Fondateur de l’orchestre boyomais Les Tréteaux, TSHIMANGA Mutanda Gédéon alias TSHIM MARLEY était licencié en Anglais et Cultures Africaines de l’ISP Bukavu, où il fit ses premiers pas artistiques. C’est au Sud-Kivu que naît sa passion pour la scène, avant qu’il ne vienne s’installer à Kisangani. Son style, fortement inspiré du reggae et des chansons du mythique Bob Marley, lui vaudra ce surnom affectueux de « TSHIM MARLEY », donné par un public séduit par son timbre, son engagement et son charisme.
À l’époque, la ville vivait au rythme des duels musicaux. Les Tréteaux, soutenus par la société brassicole UNIBRA à travers sa bière SKOL, rivalisaient d’ardeur avec l’orchestre Singa Mwambe du célèbre Gracia Ndongala, sponsorisé par la BRALIMA et sa bière PRIMUS. Ces confrontations artistiques, loin d’être de simples compétitions, structuraient la vie culturelle boyomaise et fédéraient la jeunesse autour des podiums.
TSHIM MARLEY se produisait régulièrement au Centre culturel français, aujourd’hui Alliance Française de Kisangani, haut lieu d’expression artistique. Ses prestations, mêlant reggae, rythmes congolais et textes engagés, ont marqué les années 1980 et laissé une empreinte indélébile dans la mémoire collective.

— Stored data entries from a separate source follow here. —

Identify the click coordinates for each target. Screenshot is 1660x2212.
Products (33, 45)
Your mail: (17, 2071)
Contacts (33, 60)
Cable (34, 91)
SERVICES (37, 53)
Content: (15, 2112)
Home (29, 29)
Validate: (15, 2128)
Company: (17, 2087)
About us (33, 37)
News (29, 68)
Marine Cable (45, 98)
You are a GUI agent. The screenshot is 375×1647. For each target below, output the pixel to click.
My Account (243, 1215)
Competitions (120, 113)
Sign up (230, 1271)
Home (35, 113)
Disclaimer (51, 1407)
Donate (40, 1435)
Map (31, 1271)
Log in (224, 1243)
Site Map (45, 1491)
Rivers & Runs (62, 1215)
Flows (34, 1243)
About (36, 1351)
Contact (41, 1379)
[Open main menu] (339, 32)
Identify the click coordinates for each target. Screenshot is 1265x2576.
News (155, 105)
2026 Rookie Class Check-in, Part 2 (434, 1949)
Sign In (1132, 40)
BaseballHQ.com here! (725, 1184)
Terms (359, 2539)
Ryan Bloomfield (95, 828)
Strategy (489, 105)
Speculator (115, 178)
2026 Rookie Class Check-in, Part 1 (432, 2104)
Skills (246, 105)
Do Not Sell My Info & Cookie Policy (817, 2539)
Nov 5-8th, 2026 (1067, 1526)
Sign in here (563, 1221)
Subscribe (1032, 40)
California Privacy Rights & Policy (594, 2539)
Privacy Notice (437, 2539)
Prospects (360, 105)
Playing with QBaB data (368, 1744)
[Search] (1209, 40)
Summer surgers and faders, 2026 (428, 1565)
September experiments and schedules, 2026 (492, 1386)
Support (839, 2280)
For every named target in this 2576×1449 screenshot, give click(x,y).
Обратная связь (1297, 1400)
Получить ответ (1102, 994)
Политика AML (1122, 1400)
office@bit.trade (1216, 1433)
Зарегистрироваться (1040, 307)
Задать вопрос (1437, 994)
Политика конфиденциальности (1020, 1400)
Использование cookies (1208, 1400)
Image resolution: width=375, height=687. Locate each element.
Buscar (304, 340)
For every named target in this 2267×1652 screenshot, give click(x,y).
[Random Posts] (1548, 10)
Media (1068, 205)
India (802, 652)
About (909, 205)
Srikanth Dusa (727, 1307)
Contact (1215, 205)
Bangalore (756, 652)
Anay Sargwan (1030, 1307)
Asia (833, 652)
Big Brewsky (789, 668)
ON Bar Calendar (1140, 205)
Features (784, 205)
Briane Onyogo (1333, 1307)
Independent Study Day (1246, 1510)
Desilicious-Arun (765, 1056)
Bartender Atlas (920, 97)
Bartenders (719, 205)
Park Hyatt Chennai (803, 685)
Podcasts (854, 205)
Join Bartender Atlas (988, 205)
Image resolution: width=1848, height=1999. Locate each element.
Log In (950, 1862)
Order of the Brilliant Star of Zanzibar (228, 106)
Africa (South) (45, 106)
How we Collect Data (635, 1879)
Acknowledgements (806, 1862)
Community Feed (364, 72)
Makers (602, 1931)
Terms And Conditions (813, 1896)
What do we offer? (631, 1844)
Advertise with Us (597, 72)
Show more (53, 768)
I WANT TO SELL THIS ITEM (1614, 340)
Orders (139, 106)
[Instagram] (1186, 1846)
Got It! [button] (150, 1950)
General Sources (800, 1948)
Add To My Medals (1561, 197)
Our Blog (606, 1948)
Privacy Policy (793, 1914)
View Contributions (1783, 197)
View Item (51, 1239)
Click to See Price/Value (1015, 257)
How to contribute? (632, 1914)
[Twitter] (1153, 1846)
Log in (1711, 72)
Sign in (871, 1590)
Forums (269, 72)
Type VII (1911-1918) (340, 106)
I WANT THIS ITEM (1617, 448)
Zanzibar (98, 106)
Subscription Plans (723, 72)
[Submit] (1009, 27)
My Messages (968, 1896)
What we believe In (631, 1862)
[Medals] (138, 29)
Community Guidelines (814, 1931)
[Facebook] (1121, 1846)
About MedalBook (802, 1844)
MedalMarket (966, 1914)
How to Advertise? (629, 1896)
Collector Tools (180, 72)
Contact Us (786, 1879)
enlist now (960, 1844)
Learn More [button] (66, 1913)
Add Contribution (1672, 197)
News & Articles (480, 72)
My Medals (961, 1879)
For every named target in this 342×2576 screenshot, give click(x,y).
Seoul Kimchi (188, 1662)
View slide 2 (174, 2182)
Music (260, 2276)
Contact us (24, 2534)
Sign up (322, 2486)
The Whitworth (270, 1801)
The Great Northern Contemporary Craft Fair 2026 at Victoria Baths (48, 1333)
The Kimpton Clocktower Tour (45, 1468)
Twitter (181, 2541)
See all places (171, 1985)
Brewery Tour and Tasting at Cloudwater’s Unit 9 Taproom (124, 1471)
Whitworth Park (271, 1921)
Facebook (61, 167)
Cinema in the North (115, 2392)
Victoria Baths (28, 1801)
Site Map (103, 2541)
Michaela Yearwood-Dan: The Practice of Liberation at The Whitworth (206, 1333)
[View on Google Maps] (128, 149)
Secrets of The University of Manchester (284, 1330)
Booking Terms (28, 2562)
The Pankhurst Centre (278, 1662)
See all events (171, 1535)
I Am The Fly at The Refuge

Le jour des obsèques en 1991

Trente cinq ans après sa disparition, le dépôt de gerbe au cimetière de la Makiso dépasse le simple rituel commémoratif. Il réveille une époque où la musique structurait les rêves, forgeait les amitiés et offrait des perspectives à toute une jeunesse. Pour beaucoup d’anciens, évoquer TSHIM MARLEY, c’est revisiter les années fastes des orchestres live, des soirées endiablées et d’une concurrence artistique saine qui faisait la fierté de Kisangani.
En ce 28 février 2026, la nostalgie n’était pas seulement dans les mots. Elle flottait dans l’air, comme un écho lointain d’une guitare reggae résonnant encore dans le cœur des Boyomais.